• [SOURCE RECORDS]
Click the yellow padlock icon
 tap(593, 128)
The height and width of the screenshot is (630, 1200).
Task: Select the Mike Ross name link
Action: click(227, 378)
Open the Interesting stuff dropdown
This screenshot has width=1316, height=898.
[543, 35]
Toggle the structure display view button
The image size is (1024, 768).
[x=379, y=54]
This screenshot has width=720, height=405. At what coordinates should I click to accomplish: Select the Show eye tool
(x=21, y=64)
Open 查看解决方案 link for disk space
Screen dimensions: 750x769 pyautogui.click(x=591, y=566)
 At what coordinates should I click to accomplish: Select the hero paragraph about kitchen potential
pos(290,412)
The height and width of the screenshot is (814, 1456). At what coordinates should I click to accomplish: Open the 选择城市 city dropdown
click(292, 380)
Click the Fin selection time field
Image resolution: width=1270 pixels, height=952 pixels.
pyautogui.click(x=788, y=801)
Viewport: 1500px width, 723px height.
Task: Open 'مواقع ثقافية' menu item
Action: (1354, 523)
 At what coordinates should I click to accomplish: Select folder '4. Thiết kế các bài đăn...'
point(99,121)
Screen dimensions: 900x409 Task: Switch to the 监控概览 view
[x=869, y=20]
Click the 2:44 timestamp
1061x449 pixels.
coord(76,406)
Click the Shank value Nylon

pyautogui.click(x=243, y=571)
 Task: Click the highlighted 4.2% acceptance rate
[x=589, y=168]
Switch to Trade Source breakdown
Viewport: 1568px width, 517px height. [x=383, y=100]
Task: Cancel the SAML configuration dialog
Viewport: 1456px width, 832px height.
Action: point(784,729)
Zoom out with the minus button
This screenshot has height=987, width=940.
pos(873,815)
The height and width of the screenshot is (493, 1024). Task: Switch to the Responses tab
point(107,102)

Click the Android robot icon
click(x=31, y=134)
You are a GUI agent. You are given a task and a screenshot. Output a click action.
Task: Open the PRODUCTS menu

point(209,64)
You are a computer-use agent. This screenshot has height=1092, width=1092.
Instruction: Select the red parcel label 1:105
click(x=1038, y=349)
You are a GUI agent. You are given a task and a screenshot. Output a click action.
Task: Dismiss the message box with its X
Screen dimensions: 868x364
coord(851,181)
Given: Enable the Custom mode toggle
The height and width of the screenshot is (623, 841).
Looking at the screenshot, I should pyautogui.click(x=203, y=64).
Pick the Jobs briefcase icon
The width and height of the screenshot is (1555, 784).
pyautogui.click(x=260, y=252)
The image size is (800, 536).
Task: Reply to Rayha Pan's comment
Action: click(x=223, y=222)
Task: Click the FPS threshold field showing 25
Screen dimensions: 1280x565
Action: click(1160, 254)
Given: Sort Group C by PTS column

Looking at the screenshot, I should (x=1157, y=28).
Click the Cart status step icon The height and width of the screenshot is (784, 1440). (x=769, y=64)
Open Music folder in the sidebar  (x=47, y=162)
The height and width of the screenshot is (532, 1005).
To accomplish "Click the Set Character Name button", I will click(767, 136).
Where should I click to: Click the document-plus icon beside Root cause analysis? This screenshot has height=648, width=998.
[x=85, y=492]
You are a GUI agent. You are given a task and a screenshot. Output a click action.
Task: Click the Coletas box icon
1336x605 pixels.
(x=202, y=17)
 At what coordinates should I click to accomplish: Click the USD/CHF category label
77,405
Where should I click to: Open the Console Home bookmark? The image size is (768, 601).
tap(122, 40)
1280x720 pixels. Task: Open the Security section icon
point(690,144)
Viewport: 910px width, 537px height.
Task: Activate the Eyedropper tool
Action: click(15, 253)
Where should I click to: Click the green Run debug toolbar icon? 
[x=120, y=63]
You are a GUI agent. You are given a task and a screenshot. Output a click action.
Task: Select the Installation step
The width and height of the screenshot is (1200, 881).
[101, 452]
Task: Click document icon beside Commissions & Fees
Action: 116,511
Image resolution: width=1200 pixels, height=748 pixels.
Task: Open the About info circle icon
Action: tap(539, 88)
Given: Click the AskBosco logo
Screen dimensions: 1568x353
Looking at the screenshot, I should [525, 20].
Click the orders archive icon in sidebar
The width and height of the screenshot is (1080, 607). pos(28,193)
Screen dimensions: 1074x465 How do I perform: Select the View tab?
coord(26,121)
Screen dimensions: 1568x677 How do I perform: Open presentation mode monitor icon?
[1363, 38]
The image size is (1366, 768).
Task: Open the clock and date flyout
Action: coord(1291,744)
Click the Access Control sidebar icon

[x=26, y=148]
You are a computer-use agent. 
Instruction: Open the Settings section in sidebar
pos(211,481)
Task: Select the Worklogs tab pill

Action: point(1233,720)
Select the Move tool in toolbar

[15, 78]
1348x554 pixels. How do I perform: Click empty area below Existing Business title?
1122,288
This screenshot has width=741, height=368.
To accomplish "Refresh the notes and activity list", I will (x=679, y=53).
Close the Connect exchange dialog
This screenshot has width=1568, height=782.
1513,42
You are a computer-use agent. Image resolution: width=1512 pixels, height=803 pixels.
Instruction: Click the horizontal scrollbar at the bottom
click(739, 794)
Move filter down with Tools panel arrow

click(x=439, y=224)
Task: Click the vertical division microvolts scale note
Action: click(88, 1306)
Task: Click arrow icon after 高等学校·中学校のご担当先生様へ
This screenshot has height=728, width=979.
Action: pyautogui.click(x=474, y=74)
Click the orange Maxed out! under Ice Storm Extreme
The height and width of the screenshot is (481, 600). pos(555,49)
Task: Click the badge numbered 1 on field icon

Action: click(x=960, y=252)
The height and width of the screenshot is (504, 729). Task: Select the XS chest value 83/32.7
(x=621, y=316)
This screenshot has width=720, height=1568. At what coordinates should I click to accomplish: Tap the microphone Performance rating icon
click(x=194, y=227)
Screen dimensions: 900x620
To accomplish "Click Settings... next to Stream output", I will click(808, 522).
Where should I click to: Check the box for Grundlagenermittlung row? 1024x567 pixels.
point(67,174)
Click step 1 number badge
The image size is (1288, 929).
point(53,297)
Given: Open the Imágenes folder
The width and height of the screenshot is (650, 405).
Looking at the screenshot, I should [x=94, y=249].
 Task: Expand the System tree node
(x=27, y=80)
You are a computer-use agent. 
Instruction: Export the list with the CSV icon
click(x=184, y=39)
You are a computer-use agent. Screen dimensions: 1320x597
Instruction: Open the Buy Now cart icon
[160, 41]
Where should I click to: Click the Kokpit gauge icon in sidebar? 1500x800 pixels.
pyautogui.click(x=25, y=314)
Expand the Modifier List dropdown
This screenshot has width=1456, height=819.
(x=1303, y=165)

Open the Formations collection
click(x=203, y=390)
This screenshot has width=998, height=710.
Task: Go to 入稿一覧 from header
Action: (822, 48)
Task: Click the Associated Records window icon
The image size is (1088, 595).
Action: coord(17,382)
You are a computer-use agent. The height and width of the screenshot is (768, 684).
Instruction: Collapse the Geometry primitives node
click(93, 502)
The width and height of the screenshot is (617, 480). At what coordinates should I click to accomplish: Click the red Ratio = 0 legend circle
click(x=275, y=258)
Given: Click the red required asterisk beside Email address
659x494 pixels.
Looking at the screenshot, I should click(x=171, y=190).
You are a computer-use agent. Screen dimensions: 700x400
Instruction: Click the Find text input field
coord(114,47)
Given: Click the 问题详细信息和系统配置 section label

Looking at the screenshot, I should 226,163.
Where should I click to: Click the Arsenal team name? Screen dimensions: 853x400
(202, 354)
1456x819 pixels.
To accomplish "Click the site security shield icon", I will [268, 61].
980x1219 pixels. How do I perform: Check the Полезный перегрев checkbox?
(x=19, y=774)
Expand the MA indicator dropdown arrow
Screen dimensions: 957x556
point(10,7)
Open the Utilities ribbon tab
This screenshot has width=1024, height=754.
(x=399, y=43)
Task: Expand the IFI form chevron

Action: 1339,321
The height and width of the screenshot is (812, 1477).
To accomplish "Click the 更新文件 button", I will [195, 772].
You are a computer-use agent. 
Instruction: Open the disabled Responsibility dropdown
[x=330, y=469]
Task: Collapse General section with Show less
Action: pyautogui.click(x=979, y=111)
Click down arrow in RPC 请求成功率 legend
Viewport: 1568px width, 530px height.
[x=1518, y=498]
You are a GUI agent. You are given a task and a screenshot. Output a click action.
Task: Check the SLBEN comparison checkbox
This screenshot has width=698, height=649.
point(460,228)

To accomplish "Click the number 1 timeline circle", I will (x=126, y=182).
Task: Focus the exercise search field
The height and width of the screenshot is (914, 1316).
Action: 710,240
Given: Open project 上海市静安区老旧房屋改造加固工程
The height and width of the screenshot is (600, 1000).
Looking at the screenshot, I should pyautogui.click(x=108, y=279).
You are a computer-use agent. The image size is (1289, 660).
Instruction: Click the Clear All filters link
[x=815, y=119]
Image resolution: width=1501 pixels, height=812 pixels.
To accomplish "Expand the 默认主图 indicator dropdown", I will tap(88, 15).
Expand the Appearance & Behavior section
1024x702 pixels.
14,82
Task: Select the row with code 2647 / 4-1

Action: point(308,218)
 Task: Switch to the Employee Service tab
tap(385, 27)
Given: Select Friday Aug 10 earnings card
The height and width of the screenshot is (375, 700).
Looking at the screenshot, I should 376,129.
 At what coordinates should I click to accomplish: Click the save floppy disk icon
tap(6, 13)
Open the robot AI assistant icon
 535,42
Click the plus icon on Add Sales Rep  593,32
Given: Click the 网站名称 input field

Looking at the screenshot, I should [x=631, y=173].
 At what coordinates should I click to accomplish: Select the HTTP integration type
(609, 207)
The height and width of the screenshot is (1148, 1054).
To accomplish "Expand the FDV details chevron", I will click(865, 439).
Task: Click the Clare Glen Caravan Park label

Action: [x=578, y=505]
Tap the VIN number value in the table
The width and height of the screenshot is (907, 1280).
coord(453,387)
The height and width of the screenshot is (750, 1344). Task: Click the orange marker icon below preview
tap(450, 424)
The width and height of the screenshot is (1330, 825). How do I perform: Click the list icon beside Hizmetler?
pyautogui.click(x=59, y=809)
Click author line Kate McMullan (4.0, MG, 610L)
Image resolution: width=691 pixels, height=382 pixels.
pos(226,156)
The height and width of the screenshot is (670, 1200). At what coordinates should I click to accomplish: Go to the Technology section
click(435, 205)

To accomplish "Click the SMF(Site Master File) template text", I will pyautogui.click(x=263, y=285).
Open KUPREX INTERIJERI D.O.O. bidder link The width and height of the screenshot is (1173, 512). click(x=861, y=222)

• [WHAT YOU HAVE TO DO] Which of the lines in the listing above include "step"? Report each of them.

• [ANSWER AREA]
Click the Cart status step icon The height and width of the screenshot is (784, 1440). (x=769, y=64)
Task: Select the Installation step
Click step 1 number badge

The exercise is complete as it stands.